Sochi talks already a non-starter
Beirut- The National Dialogue Conference scheduled for November 18 in Sochi, Russia, might be postponed due to a surprisingly high number of early apologies from ranking members of the Syrian opposition.
The two-day congress was the brainchild of Russian President Vladimir Putin and seen by many as a soft alternative to the UN-mandated Geneva process, which the Kremlin was never too enthusiastic about.
Putin started toying with the idea of a Russian-made conference in early October, hoping to bring 1,300 Syrian delegates to his favourite resort on the Red Sea, where they would discuss a settlement tailor-made to his liking. Three back-to-back Sochi talks would follow, giving political substance to the technical Astana talks started by Russia, Iran and Turkey in May. It seemed like a perfect and spectacular show for the Russian president — a golden opportunity to tell the world: “I am in charge of Syria now and I hammer out endgames fit to my liking.”
Charter flights were being prepared to fly the government delegation with parliamentarians and cabinet ministers to Moscow and then to Sochi and back, escorted by heavy media attendance.
Somewhere along the way, something went wrong. At least two heavyweight groups in the Syrian opposition have rejected the conference: The Riyadh-backed High Negotiations Committee and the Istanbul-based Syrian National Coalition. With no regional support, Sochi will fail or fizzle out like all similar Syria peace initiatives since 2011.
Not a single Islamic party was invited to the Sochi talks, certainly not the powerful Muslim Brotherhood, leaving the participation looking increasingly disconnected from what the Syrian street looks like.
The Russian Foreign Ministry published a list of 33 political entities that received invitations for Sochi, 18 of them being groups from inside Syria. Only the Ba’ath Party and its two allies, the Syrian Communist Party and the Syrian Social Nationalist Party, have a real power base.

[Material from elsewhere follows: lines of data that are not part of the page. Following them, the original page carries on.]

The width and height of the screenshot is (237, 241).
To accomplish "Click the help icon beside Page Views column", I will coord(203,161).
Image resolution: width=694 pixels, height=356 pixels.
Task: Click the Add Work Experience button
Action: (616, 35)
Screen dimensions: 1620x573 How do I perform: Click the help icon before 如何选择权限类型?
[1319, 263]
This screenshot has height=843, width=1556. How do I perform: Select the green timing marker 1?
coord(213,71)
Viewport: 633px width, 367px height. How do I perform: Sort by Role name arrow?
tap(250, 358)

Other parties on the invitee list were either regime-created or regime-friendly, making the conference, armed opposition commander Mohammad Alloush said, “dialogue between the regime and the regime.”
Other influential players expected to attend the conference were the home-grown National Coordination Committees and a handful of Kurdish groups that control of all Kurdish territory east of the Euphrates River.

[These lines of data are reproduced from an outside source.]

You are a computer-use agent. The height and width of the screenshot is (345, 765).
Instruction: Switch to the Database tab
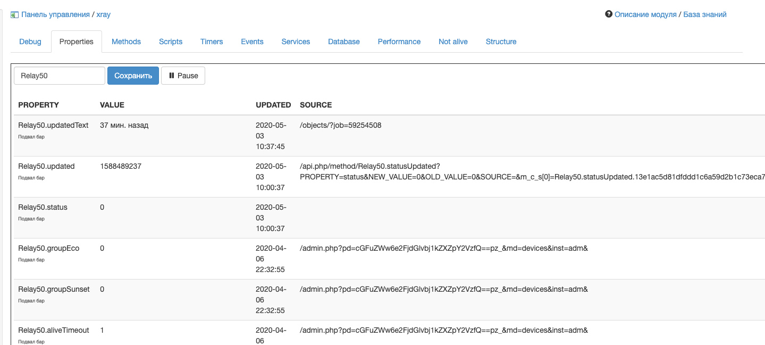344,42
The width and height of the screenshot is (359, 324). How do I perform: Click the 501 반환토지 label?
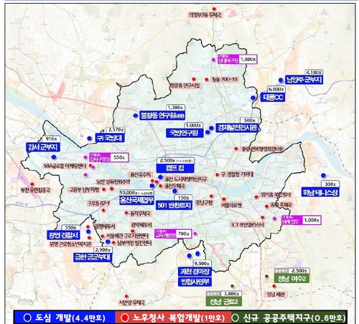click(x=174, y=205)
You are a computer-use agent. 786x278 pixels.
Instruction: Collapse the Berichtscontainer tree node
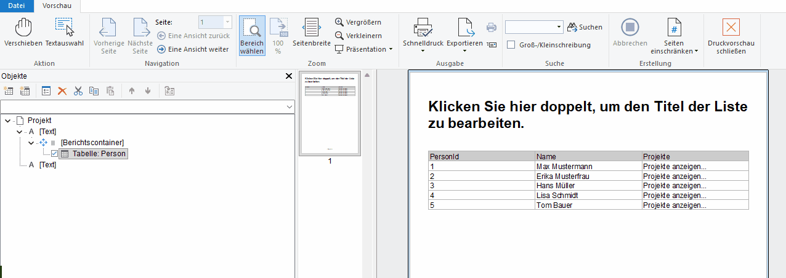(31, 143)
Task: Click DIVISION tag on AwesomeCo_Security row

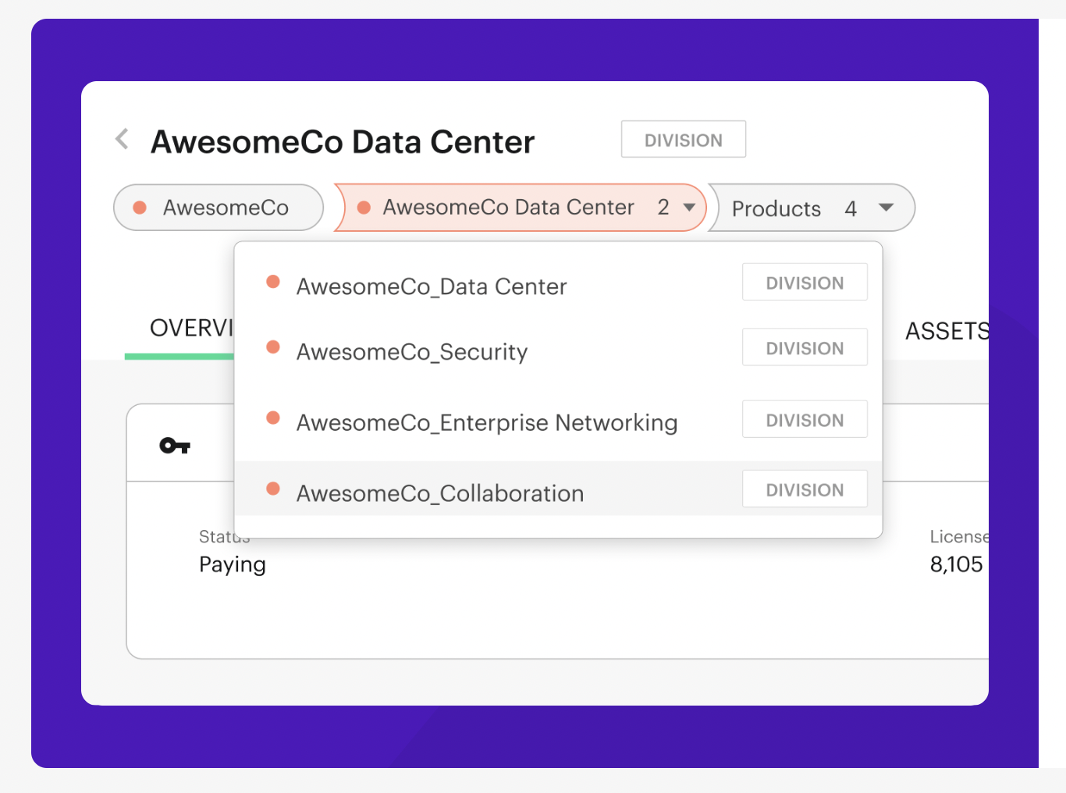Action: tap(805, 348)
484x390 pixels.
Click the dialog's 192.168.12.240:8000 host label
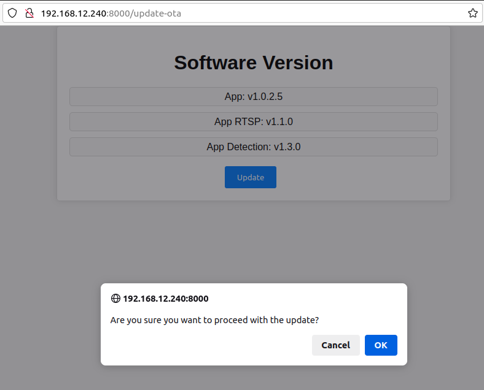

For now, the decision in Moscow is to put off the conference, rather than call it off altogether, waiting until after the opposition has its second convention in Riyadh on November 15 and after the next round of Geneva talks kick off on November 28. Russian diplomats are working around the clock to convince boycotting parties to attend, promising that this convention will be different from everything else but this does not seem to be working because neither Syrian players nor their regional backers are convinced.
A breakthrough might happen if Putin meets with US President Donald Trump in Vietnam on the margins of the Asia-Pacific Economic Cooperation Conference. The last time the two leaders met was in July, when they agreed on a de-conflict zone for southern Syria, manned by 1,000 Russian military police, aimed at freeing both the Syrian-Israeli and Syrian-Jordanian borders from Hezbollah influence. They might agree again on something big this time but if they don’t then Sochi is off — at least for now.
Moscow is under increasing pressure from the United States to come up with a sustainable and credible political process in Syria now that its war on terror is coming to an end. The Trump administration does not really care what that endgame entails if it includes eradication of the Islamic State (ISIS), empowerment of Syrian Kurds and clipping the wings of Iran.
Russian officials have presented their Syrian allies with a two-page document outlining their vision for Sochi — a process that leads to “political reform” rather than using the word “transition.” Syrian negotiators would need to agree on creating a constitutional assembly to discard, amend or adopt the Russian-proposed charter and to hold presidential and parliamentary elections, under UN supervision.
Damascus nodded to parliamentary elections while Moscow stressed presidential ones as well that are free and open with no restrictions on Syrian President Bashar Assad’s ability to seek re-election — something, of course, that Saudi Arabia will not approve and that, seemingly, Putin was unable to talk Saudi King Salman bin Abdulaziz Al Saud into when the two leaders met in Moscow in October.
Although neither Iran nor Turkey has opposed the Sochi talks, neither has embraced them either. Nor have the United States, France or Great Britain and certainly not Saudi Arabia or the United Nations. All seem to believe they are slowly being squeezed out of the political process, taking the role of advisers to Putin rather than stakeholders. At best, they are being given a share of the territorial spoils but always to share with Moscow, never to reign alone. None of them are happy with that.